The Lost Castle
Thomas Nelson, 2018
As her grandmother’s health and mental acuity begin to decline, Ellie Carver catches a glimpse into the past, at a story begging to be told. Ellie’s search for answers takes her to France, where she finds new friends and castle ruins that might be the key to unlocking her family history. Racing against time as her grandmother’s condition deteriorates, Ellie digs deep into her heart and local traditions to finish the memory that her grandmother is trapped in and give them both peace.
This post contains affiliate links. Read more about that here. Thanks to TLC Book Tours for providing a copy of The Lost Castle in exchange for an honest review.
There’s a very good chance The Lost Castle could end up on my top ten list at the end of the year. It is captivating and beautifully told, weaving together three women’s stories seamlessly to form a family legacy of love, compassion, humanity, and affection for one ancient castle. There is so much interesting history packed into every chapter which serves to highlight the hopes and struggles of the people in the story.
The perspective jumps back and forth between Aveline in the late 1780’s, Viola in the mid 1940’s, and Ellie in present day. All of their stories take place surrounding the The Sleeping Beauty, a castle owned for generations by the Vivay family. The castle is steeped in legends and traditions, most surrounding the vineyard that accompanies it, which is still operational though the castle itself is in ruins. The vineyard is almost a character in and of itself as the story progresses through the generations, staying constant through the devastation of war and loss.

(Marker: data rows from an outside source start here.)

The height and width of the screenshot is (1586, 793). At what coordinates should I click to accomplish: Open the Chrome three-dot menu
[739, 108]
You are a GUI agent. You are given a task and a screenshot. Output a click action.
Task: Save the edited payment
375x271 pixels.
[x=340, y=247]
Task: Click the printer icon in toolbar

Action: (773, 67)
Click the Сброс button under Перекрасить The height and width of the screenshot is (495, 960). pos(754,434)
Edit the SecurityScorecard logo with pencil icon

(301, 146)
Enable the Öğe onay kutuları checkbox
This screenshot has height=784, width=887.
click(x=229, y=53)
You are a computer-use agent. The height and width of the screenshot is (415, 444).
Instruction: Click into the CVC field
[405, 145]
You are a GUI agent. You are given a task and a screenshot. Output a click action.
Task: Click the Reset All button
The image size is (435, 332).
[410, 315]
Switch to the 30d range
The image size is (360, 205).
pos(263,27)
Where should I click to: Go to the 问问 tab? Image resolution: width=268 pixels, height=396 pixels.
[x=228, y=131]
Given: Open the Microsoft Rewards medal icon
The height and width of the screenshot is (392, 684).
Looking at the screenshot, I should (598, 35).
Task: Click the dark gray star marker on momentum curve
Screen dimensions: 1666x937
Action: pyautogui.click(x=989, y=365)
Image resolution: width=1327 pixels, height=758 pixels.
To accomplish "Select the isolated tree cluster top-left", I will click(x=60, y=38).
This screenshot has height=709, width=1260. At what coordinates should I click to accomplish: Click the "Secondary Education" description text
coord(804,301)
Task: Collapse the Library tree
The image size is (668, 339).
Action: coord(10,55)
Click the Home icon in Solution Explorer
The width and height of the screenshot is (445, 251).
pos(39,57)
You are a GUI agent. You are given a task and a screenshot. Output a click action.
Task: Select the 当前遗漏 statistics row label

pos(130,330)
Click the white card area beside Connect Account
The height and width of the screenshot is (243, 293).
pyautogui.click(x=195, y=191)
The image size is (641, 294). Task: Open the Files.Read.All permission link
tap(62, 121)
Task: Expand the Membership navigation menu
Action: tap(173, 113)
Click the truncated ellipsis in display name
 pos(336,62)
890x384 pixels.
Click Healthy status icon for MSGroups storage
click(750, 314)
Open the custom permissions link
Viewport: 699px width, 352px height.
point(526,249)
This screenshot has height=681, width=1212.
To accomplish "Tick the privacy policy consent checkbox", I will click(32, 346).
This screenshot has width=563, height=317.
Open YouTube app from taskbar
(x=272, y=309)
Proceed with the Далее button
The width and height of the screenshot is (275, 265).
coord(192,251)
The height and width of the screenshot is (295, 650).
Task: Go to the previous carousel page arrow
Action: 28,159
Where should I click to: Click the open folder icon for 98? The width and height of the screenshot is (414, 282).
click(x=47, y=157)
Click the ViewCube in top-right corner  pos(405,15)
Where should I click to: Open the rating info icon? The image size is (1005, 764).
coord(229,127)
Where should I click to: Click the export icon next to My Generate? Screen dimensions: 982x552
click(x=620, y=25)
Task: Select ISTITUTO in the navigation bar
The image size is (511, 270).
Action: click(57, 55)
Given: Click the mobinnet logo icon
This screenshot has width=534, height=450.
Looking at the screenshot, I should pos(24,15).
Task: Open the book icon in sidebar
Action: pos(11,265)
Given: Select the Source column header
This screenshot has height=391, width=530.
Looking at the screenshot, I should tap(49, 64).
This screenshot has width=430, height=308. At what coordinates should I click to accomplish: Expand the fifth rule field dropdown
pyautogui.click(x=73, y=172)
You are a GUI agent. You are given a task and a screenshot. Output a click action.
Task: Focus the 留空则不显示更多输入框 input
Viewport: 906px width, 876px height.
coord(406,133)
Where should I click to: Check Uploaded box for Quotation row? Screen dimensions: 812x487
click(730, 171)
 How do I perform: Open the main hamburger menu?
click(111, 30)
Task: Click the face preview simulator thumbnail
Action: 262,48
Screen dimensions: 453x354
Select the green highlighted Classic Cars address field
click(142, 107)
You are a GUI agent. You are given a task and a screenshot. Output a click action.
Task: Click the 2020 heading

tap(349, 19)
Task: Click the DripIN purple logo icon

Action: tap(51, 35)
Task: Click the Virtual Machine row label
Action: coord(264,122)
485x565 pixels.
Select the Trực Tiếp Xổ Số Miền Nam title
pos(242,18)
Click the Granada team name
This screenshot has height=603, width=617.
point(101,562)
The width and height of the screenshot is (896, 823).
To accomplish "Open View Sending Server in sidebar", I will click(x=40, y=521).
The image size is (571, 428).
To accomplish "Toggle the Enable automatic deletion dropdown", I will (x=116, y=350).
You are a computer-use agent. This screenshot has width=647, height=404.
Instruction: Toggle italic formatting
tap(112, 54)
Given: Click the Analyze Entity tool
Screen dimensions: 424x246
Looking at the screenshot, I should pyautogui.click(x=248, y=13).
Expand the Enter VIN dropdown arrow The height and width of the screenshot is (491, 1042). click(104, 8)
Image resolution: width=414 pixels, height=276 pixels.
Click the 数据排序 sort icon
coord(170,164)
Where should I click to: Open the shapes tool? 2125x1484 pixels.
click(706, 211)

The main storyline is that Ellie’s grandmother has Alzheimers and during one of her increasingly rare lucid moments lets Ellie in on the secret that Ellie’s grandfather was not her first love. Armed with a photo of her grandmother with a young man in front of a castle archway, Ellie sets off to France at her grandmother’s request to find the man and give him a message. This takes her on a journey of self-discovery and takes the reader on a rich historical adventure.
I am in awe of the way Kristy Cambron was able to simultaneously tell three separate but related stories in The Lost Castle and join them all together cohesively in the end. She deals with issues of social class and government policy through France’s history, and weaves in bits of the language and culture in an engrossing way that makes me want to learn French and visit the Loire Valley at the first opportunity.